China has the unfortunate distinction of of being the location of some of Southeast Asia’s worst natural disasters.
Throughout the 20th century, earthquakes killed more than half a million people in the country. About half of those victims died in a single event, the 1976 earthquake in Tangshan, 150 kilometres east of Beijing, that killed over 240,000.
It is believed 830,000 lives were lost in an earthquake in Shaanxi Province in 1556, the worst in history.
According to the Chinese authorities, over half of the country’s 677 cities are in areas of high earthquake intensity.

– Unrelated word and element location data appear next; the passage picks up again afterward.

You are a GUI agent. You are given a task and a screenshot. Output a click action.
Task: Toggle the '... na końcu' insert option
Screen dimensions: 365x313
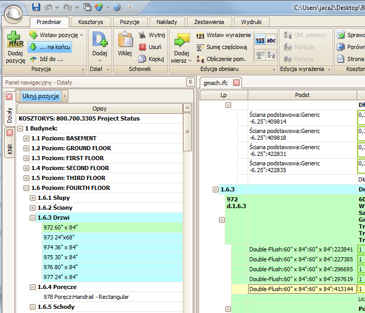coord(50,47)
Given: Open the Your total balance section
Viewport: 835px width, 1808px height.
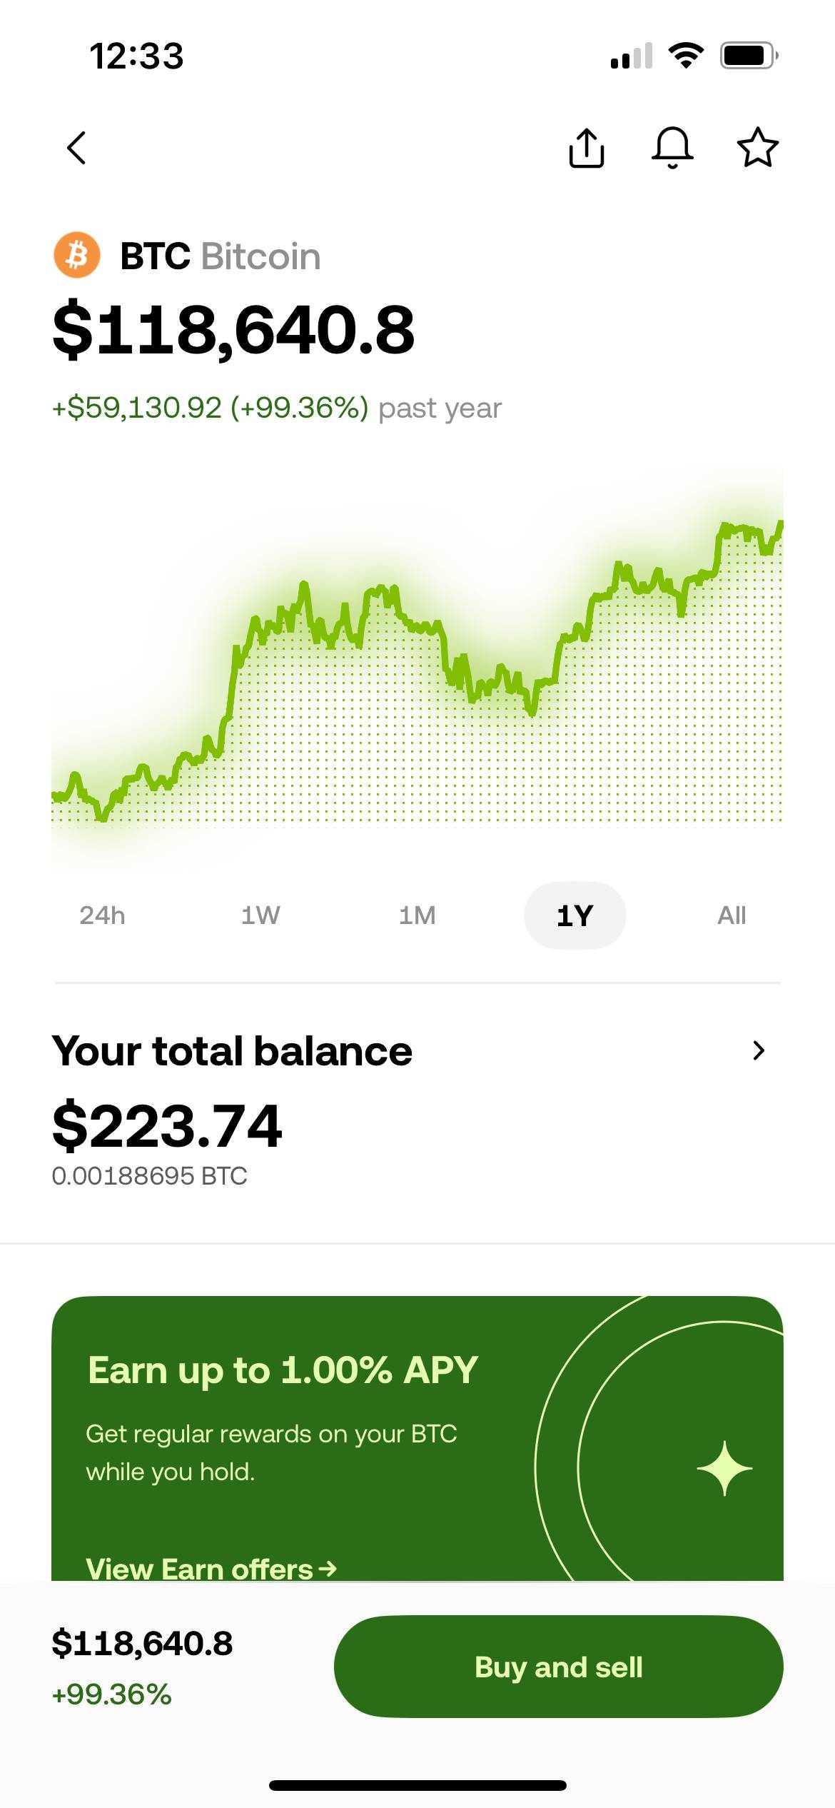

Then there are annual typhoons, which hit the Chinese coast every year. The most significant were Winnie in 1997 and Rananim in 2004. Luckily, neither one hit land at a point where they could cause damage on the scale of Hurricane Katrina in the US in 2005.
Flooding is also an issue as, while only 8% of China’s landmass is prone to such events, the risk zones are home to almost half the total population.
The most famous recent example is the Great Flood of 1998. That summer, it touched the lives of 240 million people, killing 3,000 and destroying 18 million homes in the lower reaches of the Yangtze River and China’s northeast.
Finally there are disease risks, the most prominent being avian influenza.
China got a taste of how dangerous a disease can be during the SARS outbreak in 2003. Less publicized, however, was the 1997 outbreak of avian influenza in Hong Kong.
Few are aware how close the world came to a pandemic that year, saved by the quick work of the Hong Kong government and a team of foreign experts who culled every chicken on the island.
In 2004, there were 50 outbreaks among poultry in China and in 2005 another 32 plus eight human cases. The scope of the problem is huge – there are 14 billion poultry across China, 60-70% in backyard farms.
As Paul Wilkins, China head for insurance and risk consultancy Marsh, noted: "China is a huge country. It’s not just one thing."